Children went home confused and upset. Parents complained to the school board. Rather than resolving the issue, the situation escalated. The families are now represented by the American Center for Law & Justice, which has filed a federal discrimination complaint with the U.S. Departments of Justice and Education.
According to ACLJ, the school attempted to justify the bans by claiming that allowing discussion of Jesus, Charlie Kirk, or President Trump could create an "unsafe" environment or provoke disagreement.
This rationale should alarm anyone who values education. Disagreement is not danger. Exposure to differing viewpoints is not harm. Suppressing speech because someone might object is what the Supreme Court has long called a "heckler's veto"--and it is unconstitutional.
The situation worsened when, following a supposed apology, Principal Stacy Coulter reportedly addressed the sixth-grade class and instructed students that future concerns should be brought to school officials, not their parents. Multiple students recalled the principal stating that the school should also be considered their family.
That statement alone reveals the heart of the issue. When schools position themselves as moral gatekeepers and discourage parental involvement, education slips into indoctrination.
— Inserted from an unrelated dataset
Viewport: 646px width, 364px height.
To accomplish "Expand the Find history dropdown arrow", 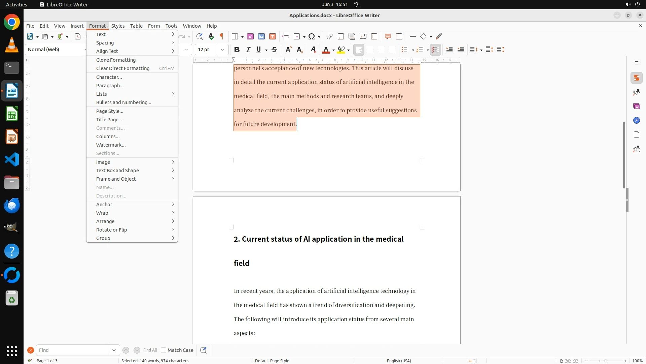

In both Washington and Kansas, the pattern is the same. Christian expression is treated as a problem to be managed. Unpopular viewpoints are labeled "unsafe." Bureaucracy and authority are used not to educate, but to control.
These are not isolated incidents. They are symptoms of an educational culture increasingly uncomfortable with faith, tradition, and dissenting perspectives--especially when voiced by children.
Teaching students how to engage respectfully with ideas they may not share is one of the core purposes of public education. Teaching them to hide their Bibles, censor their heroes, and bypass their parents is not.
This is not about protecting kids. It is about shaping them.
And when schools decide which voices are allowed to be heard, the lesson students learn is clear: speak only what those in power approve.